Task details
Would you transcribe the lines running from the one that holds "The width and height of the screenshot is (1193, 552)." to the last line of the records? Leave every picture out.

── Source data

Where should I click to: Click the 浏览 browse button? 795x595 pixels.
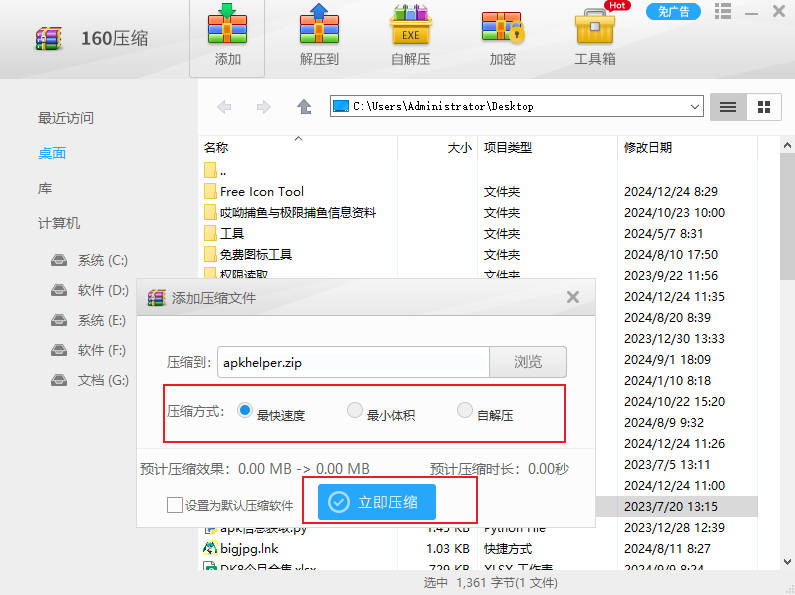coord(528,362)
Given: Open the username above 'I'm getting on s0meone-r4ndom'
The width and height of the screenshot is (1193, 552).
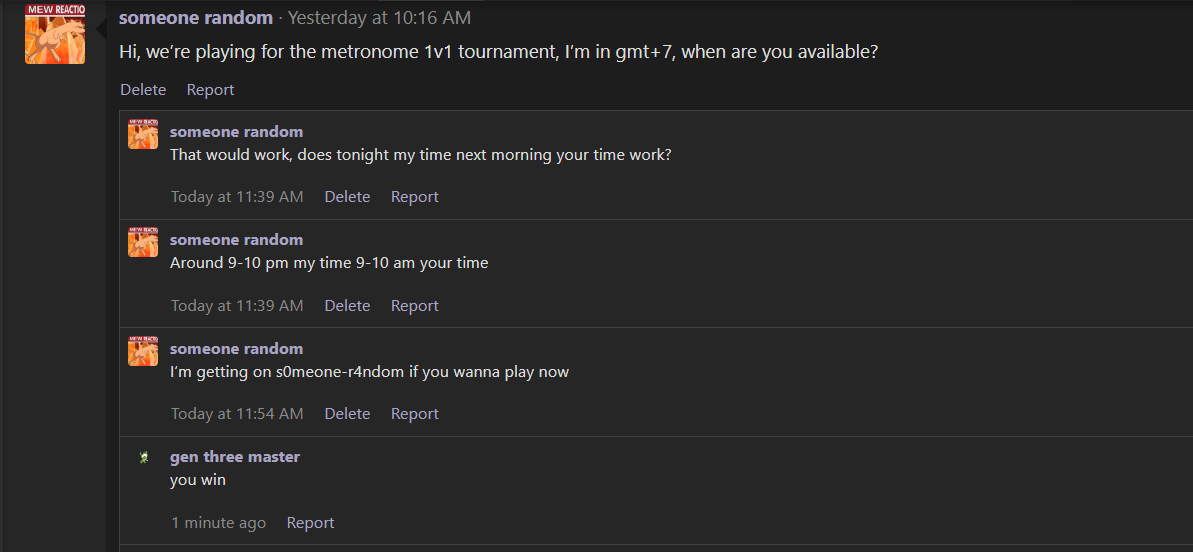Looking at the screenshot, I should pyautogui.click(x=237, y=348).
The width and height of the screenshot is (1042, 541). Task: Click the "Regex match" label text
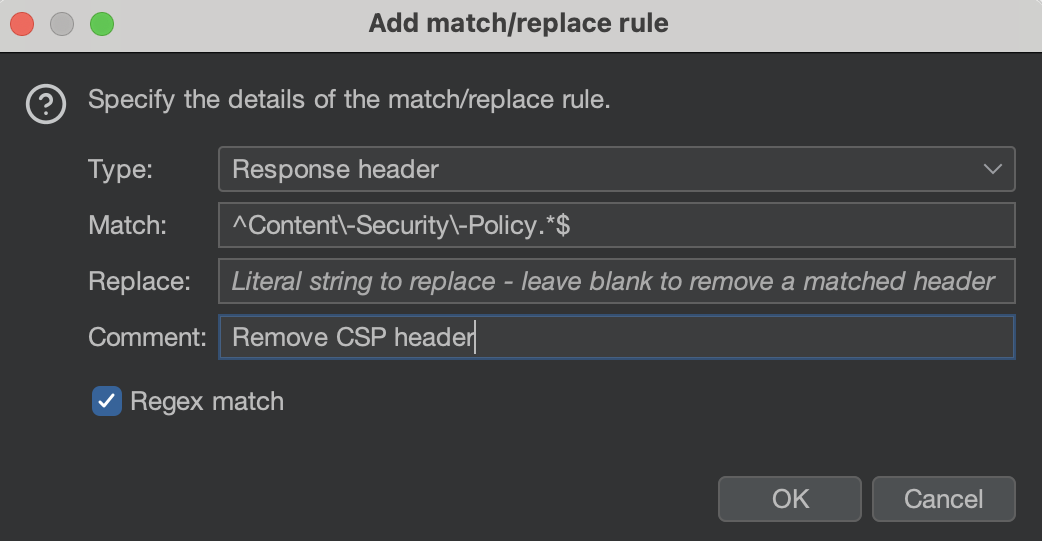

────

Answer for the task
The width and height of the screenshot is (1193, 552).
Looking at the screenshot, I should pyautogui.click(x=237, y=348).
The width and height of the screenshot is (1042, 541). Task: Click the "Regex match" label text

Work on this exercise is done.